Early results are noteworthy: The team's DarkChem network can calculate a key feature of a molecule in milliseconds and with 13 percent fewer errors, compared to 40 hours on a supercomputer running PNNL's flagship quantum chemistry software, NWChem.
"We were shocked at how well DarkChem did," said Renslow.
The network isn't simply crunching through data to compile results. Rather, the network draws upon artificial intelligence. DarkChem was developed so that it can discover new things that are still unknown to humans.
Of football and collision cross-section
In this case, the team trained the program to understand and predict a chemical property known as collision cross-section (CCS). While CCS masks as an intimidating scientific acronym, anyone who has watched a football game has seen something like CCS in action.
Picture a ballcarrier smashing through opposing players.
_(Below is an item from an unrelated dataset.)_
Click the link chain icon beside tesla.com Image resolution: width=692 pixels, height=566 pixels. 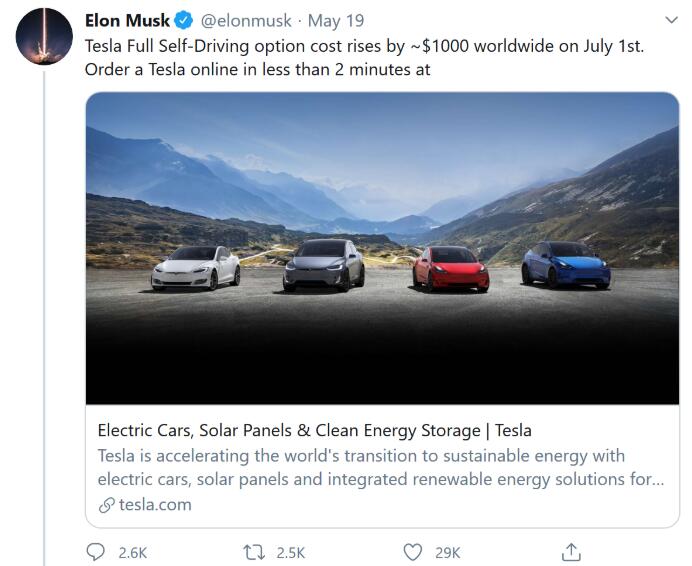(106, 505)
A smaller player might have fewer collisions, but when they do collide with an opponent, the effect is different than when a hulk-like Marshawn Lynch goes into beast mode and shakes off several impacts.
You learn a lot about football players by watching them crash into each other.
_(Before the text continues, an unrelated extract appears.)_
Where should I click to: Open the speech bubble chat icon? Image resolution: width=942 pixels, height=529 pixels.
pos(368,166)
In the same way, tracking collisions between metabolite ions traveling through a laboratory instrument filled with gas molecules tells scientists a lot about metabolite ion structures—their size, their mass, and other features. CCS is the mathematical measure of that action, and it's central to unlocking the gas-phase chemical structure—the true "identification"—of a molecule.
Renslow and his team trained DarkChem to calculate CCS for chemical structures, then turned it loose to make the calculation for more than 50 million compounds—a portion of the library of PubChem. The program solved that task in a snap.
While that's a promising step forward, the team is more excited about the implications for all those as-yet-unidentified small molecules.
The network can run forwards as well as backwards—that is, it can solve a molecule's CCS and predict other properties, but it can also generate new chemical structures based on the properties one is looking for. For example, Renslow's team has used DarkChem to put forth several novel chemical structures that have potential for influencing the NMDA receptor, which is involved in memory and other important brain functions.
The network is not simply memorizing data. In fact, the team intentionally adds some numerical fuzziness into the challenges the network faces to keep it from memorizing.
"It's like teaching a computer to recognize a dog," said Renslow. "It could simply memorize the picture, but you want the network to be able to recognize a variety of dogs, so you might flip the picture upside down, stretch it a bit, change its colors. You perturb the image so the program is forced to generalize and rely on the knowledge and rules it has learned."
Teaching the network to learn
To create the network, the team used a form of artificial intelligence called transfer learning, where the network learns from one data set and then applies its knowledge to another data set. The training consisted mainly of three steps:
The program perused more than 50 million known molecules in PubChem, learning the basics of chemistry and how to represent chemical structures mathematically. But the database lacked information about CCS, a crucial measurement for understanding metabolites.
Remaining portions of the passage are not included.